(Saved entries)
▬▬▬▬▬▬▬▬▬▬

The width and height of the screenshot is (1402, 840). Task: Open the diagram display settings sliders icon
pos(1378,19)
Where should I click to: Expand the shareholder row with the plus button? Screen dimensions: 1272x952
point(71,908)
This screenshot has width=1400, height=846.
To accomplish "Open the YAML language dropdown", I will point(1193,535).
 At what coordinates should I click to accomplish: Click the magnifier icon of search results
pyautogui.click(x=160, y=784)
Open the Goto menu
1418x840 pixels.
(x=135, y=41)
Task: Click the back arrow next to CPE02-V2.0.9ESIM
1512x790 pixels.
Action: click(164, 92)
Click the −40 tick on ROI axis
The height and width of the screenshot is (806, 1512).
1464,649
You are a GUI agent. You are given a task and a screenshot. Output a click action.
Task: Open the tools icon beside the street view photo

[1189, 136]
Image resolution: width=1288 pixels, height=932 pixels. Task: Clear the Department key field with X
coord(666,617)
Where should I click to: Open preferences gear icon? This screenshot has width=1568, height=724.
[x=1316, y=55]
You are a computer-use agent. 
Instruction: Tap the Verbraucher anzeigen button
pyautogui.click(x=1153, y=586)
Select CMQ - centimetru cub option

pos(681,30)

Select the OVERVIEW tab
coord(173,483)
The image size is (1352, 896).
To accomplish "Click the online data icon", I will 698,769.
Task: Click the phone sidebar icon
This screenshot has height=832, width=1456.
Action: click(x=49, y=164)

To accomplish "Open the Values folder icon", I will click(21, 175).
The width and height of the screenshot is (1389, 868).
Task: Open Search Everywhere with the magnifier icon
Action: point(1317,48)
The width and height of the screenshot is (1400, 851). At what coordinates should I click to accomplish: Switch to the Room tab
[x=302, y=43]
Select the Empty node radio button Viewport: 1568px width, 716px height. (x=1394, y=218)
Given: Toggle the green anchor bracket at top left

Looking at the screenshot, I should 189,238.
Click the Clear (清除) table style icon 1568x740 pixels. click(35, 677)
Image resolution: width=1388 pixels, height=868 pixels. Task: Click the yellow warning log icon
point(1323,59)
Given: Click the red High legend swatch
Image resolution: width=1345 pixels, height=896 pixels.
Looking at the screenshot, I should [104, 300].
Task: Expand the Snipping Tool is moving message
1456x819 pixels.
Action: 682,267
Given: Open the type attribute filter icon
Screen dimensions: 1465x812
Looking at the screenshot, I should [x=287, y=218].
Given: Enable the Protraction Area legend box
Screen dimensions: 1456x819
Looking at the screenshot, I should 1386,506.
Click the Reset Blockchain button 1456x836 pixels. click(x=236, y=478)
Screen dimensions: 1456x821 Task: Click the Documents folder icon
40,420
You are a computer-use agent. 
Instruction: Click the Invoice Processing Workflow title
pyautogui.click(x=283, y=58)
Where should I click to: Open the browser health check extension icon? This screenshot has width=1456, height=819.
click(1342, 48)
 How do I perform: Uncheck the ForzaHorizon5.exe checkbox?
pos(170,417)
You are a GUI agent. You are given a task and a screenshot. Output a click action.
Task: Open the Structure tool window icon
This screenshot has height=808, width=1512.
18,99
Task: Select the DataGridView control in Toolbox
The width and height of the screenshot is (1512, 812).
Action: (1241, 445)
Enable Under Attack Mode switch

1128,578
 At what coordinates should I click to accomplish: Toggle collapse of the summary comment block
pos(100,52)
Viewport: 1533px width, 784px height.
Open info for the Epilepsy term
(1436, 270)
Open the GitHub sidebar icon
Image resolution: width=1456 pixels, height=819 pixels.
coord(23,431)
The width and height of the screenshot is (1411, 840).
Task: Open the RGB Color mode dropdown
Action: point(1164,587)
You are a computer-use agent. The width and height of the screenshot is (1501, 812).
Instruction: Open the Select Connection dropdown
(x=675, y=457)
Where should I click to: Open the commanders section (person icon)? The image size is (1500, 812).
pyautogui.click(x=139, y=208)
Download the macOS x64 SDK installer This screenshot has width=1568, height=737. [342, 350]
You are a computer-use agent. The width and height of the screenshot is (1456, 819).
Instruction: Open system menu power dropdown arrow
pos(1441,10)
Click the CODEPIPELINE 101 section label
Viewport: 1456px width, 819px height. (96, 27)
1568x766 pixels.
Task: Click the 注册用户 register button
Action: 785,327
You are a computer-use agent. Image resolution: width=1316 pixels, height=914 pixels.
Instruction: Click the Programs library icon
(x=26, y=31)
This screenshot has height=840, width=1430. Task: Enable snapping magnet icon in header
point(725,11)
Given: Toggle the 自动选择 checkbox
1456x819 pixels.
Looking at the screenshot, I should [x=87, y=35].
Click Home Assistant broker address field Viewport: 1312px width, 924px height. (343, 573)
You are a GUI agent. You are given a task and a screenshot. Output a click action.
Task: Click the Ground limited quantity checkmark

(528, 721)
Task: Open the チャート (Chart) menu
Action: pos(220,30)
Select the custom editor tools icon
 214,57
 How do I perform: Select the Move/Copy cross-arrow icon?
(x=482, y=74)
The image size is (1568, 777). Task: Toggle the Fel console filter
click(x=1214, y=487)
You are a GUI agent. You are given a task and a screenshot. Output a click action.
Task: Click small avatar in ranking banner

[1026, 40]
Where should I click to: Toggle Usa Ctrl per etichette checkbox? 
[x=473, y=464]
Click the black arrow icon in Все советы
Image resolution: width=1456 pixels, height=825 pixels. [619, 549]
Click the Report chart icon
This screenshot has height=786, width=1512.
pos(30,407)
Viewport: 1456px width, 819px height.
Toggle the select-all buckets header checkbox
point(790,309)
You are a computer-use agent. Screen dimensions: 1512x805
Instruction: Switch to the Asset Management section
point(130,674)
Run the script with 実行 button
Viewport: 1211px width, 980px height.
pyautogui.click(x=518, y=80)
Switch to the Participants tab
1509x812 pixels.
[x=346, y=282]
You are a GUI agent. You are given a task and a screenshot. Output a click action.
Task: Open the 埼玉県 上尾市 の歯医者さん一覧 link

▬▬▬▬▬▬▬▬▬▬

Assignment →
Would you copy out each record precisely as it stands?

Solution for this exercise →
The width and height of the screenshot is (1402, 840). Task: Open the diagram display settings sliders icon
pos(1378,19)
Where should I click to: Expand the shareholder row with the plus button? Screen dimensions: 1272x952
point(71,908)
This screenshot has width=1400, height=846.
To accomplish "Open the YAML language dropdown", I will point(1193,535).
 At what coordinates should I click to accomplish: Click the magnifier icon of search results
pyautogui.click(x=160, y=784)
Open the Goto menu
1418x840 pixels.
(x=135, y=41)
Task: Click the back arrow next to CPE02-V2.0.9ESIM
1512x790 pixels.
Action: click(164, 92)
Click the −40 tick on ROI axis
The height and width of the screenshot is (806, 1512).
1464,649
You are a GUI agent. You are given a task and a screenshot. Output a click action.
Task: Open the tools icon beside the street view photo

[1189, 136]
Image resolution: width=1288 pixels, height=932 pixels. Task: Clear the Department key field with X
coord(666,617)
Where should I click to: Open preferences gear icon? This screenshot has width=1568, height=724.
[x=1316, y=55]
You are a computer-use agent. 
Instruction: Tap the Verbraucher anzeigen button
pyautogui.click(x=1153, y=586)
Select CMQ - centimetru cub option

pos(681,30)

Select the OVERVIEW tab
coord(173,483)
The image size is (1352, 896).
To accomplish "Click the online data icon", I will 698,769.
Task: Click the phone sidebar icon
This screenshot has height=832, width=1456.
Action: click(x=49, y=164)

To accomplish "Open the Values folder icon", I will click(21, 175).
The width and height of the screenshot is (1389, 868).
Task: Open Search Everywhere with the magnifier icon
Action: point(1317,48)
The width and height of the screenshot is (1400, 851). At what coordinates should I click to accomplish: Switch to the Room tab
[x=302, y=43]
Select the Empty node radio button Viewport: 1568px width, 716px height. (x=1394, y=218)
Given: Toggle the green anchor bracket at top left

Looking at the screenshot, I should 189,238.
Click the Clear (清除) table style icon 1568x740 pixels. click(35, 677)
Image resolution: width=1388 pixels, height=868 pixels. Task: Click the yellow warning log icon
point(1323,59)
Given: Click the red High legend swatch
Image resolution: width=1345 pixels, height=896 pixels.
Looking at the screenshot, I should [104, 300].
Task: Expand the Snipping Tool is moving message
1456x819 pixels.
Action: 682,267
Given: Open the type attribute filter icon
Screen dimensions: 1465x812
Looking at the screenshot, I should [x=287, y=218].
Given: Enable the Protraction Area legend box
Screen dimensions: 1456x819
Looking at the screenshot, I should 1386,506.
Click the Reset Blockchain button 1456x836 pixels. click(x=236, y=478)
Screen dimensions: 1456x821 Task: Click the Documents folder icon
40,420
You are a computer-use agent. 
Instruction: Click the Invoice Processing Workflow title
pyautogui.click(x=283, y=58)
Where should I click to: Open the browser health check extension icon? This screenshot has width=1456, height=819.
click(1342, 48)
 How do I perform: Uncheck the ForzaHorizon5.exe checkbox?
pos(170,417)
You are a GUI agent. You are given a task and a screenshot. Output a click action.
Task: Open the Structure tool window icon
This screenshot has height=808, width=1512.
18,99
Task: Select the DataGridView control in Toolbox
The width and height of the screenshot is (1512, 812).
Action: (1241, 445)
Enable Under Attack Mode switch

1128,578
 At what coordinates should I click to accomplish: Toggle collapse of the summary comment block
pos(100,52)
Viewport: 1533px width, 784px height.
Open info for the Epilepsy term
(1436, 270)
Open the GitHub sidebar icon
Image resolution: width=1456 pixels, height=819 pixels.
coord(23,431)
The width and height of the screenshot is (1411, 840).
Task: Open the RGB Color mode dropdown
Action: point(1164,587)
You are a computer-use agent. The width and height of the screenshot is (1501, 812).
Instruction: Open the Select Connection dropdown
(x=675, y=457)
Where should I click to: Open the commanders section (person icon)? The image size is (1500, 812).
pyautogui.click(x=139, y=208)
Download the macOS x64 SDK installer This screenshot has width=1568, height=737. [342, 350]
You are a computer-use agent. The width and height of the screenshot is (1456, 819).
Instruction: Open system menu power dropdown arrow
pos(1441,10)
Click the CODEPIPELINE 101 section label
Viewport: 1456px width, 819px height. (96, 27)
1568x766 pixels.
Task: Click the 注册用户 register button
Action: 785,327
You are a computer-use agent. Image resolution: width=1316 pixels, height=914 pixels.
Instruction: Click the Programs library icon
(x=26, y=31)
This screenshot has height=840, width=1430. Task: Enable snapping magnet icon in header
point(725,11)
Given: Toggle the 自动选择 checkbox
1456x819 pixels.
Looking at the screenshot, I should [x=87, y=35].
Click Home Assistant broker address field Viewport: 1312px width, 924px height. (343, 573)
You are a GUI agent. You are given a task and a screenshot. Output a click action.
Task: Click the Ground limited quantity checkmark

(528, 721)
Task: Open the チャート (Chart) menu
Action: pos(220,30)
Select the custom editor tools icon
 214,57
 How do I perform: Select the Move/Copy cross-arrow icon?
(x=482, y=74)
The image size is (1568, 777). Task: Toggle the Fel console filter
click(x=1214, y=487)
You are a GUI agent. You are given a task and a screenshot. Output a click action.
Task: Click small avatar in ranking banner

[1026, 40]
Where should I click to: Toggle Usa Ctrl per etichette checkbox? 
[x=473, y=464]
Click the black arrow icon in Все советы
Image resolution: width=1456 pixels, height=825 pixels. [619, 549]
Click the Report chart icon
This screenshot has height=786, width=1512.
pos(30,407)
Viewport: 1456px width, 819px height.
Toggle the select-all buckets header checkbox
point(790,309)
You are a computer-use agent. Screen dimensions: 1512x805
Instruction: Switch to the Asset Management section
point(130,674)
Run the script with 実行 button
Viewport: 1211px width, 980px height.
pyautogui.click(x=518, y=80)
Switch to the Participants tab
1509x812 pixels.
[x=346, y=282]
You are a GUI agent. You are given a task and a screenshot. Output a click action.
Task: Open the 埼玉県 上尾市 の歯医者さん一覧 link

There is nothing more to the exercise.